FROM PERSONAL TRANSFORMATION TO GLOBAL IMPACT

LINDA GROFF

Linda Groff: There’s getting to be more and more things written on this. I think it’s emerging as kind of a new field. I, you know, I’m trying to pull a lot of it together. I know whenever I go to conferences, there are consciousness conferences, there’s future’s conferences that they could contact the World Future Society where we just had a conference and there was a lot of interest in transformational perspectives as well as a lot of these new technologies. 

There’re all kinds of, you know, I suppose if you just opened your phone book, lots of cities now have directories of consciousness groups and alternative lifestyle groups. And there’s, you know, there’s publications coming out on, you know, those futures publications that the World Future Society puts out. There’s a book called Networking that talks about networks on all different types of issues in different cities. You could probably just open your phone directory and if you were interested in ecology, for example, you could look that up or spiritual things, you could look up our consciousness groups. You could look up in the Yellow Pages and probably get names of things. There’s also getting to be—conferences are a great way to begin possibly, because it’s a way to come together to hear people who are already into these things present some of the ideas and then also get in touch with them—find out what networks are already existing so that you can start to tap into them. 

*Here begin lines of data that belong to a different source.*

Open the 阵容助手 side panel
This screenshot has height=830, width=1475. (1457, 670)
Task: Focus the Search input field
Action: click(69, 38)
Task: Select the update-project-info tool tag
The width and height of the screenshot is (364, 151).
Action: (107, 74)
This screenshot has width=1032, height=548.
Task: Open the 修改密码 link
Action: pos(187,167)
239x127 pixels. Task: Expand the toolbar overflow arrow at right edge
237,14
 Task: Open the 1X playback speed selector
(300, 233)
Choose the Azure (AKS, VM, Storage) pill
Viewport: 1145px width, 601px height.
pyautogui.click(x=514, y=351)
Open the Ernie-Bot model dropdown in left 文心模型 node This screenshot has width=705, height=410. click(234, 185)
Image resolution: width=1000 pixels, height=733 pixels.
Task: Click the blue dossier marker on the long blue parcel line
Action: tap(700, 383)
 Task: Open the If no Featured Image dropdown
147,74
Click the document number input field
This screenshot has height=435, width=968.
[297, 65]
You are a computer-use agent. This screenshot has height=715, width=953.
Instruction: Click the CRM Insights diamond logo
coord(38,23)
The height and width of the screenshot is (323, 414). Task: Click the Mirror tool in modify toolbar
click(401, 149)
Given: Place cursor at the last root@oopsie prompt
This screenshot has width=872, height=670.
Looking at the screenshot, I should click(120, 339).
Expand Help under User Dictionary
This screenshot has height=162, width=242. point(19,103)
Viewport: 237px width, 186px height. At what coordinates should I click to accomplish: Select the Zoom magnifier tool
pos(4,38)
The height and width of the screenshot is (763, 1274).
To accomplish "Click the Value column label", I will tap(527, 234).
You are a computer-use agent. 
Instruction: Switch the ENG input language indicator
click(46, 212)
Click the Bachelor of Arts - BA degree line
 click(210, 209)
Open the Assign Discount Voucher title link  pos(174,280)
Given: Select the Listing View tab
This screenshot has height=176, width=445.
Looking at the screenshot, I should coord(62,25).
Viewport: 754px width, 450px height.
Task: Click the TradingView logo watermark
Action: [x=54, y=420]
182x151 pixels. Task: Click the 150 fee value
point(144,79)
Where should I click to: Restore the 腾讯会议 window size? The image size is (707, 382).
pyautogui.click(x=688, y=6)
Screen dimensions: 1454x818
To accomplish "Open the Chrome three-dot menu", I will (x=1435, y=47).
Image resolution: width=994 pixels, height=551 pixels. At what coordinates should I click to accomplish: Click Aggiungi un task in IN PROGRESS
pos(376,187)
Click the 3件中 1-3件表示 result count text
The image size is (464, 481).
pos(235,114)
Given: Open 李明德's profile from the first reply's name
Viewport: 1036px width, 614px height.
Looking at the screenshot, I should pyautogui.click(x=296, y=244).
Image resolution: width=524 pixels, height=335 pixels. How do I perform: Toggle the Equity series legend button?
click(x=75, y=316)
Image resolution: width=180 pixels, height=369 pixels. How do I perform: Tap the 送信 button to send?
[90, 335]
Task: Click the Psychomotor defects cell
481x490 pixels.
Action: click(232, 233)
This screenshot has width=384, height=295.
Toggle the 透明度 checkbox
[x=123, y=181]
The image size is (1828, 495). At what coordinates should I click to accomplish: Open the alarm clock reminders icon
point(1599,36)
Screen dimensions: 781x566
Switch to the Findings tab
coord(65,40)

Marilyn Ferguson talks about this in her book The Aquarian Conspiracy. But in the past, we went out and we tried to change society first, and then we hope that somehow all our behavior would change, and it hasn’t always done that. Whereas today what’s happening is that more and more people are finding that they have to work on themselves first in a spiritual sense, become whole in themselves, balanced, in harmony with themselves, then they can go back out to the society and link up with many, many people today who have been doing the same thing. And so there’s all kinds of powerful networks of people emerging today. 

But I’m—in my process of reviewing very various evolutionary transformational futurists I have found some something that just struck me very strongly that I would like to share with you and illustrate the examples of Buckminster Fuller and Robert Mueller (Former Assistant to the Secretary of the United Nations). And maybe for other people to show the relationship between the personal and the planetary. And let me start with Buckminster Fuller, because his whole life is an example of the whole principle of breakdown proceeds breakthrough or crisis proceeds transformation in many cases. And he was on the verge of committing suicide. I think he was 32 years old in 1927. And he, his daughter, one of his daughters had died five years earlier. He had been trying to make money. He wasn’t being successful. He felt that his whole life was collapsing around him. And so he was seriously contemplating suicide, apparently. And he had a choice at that moment to go with the breakdown, and that would be it, or to do something else. And instead, he chose to make a personal commitment to himself to always live truthfully, to always go according to his own direct experience, not to just take something that someone else told him was true, but to test it out for himself, and thirdly, he did something that was quite revolutionary at that point was to commit him his life to serve all of humanity and whatever he did, not just to serve himself. And that’s a real breakthrough if we all would start to do that. But what’s really fascinating is everybody knows what resulted with Bucky Fuller, who’s known as the planet’s friendly genius. He’s probably as well-known as anybody on the planet and he’s designed all kinds of amazing technological things, the geodesic dome and on. And when people know that he is trying to serve humanity, they sense that from him. So it’s an example, and what’s most interesting is he himself says, you know, that he’s just an ordinary person that anybody could do what he did. And I think that that’s, you know, important to think—we have all of us enormous power in us if we just take it.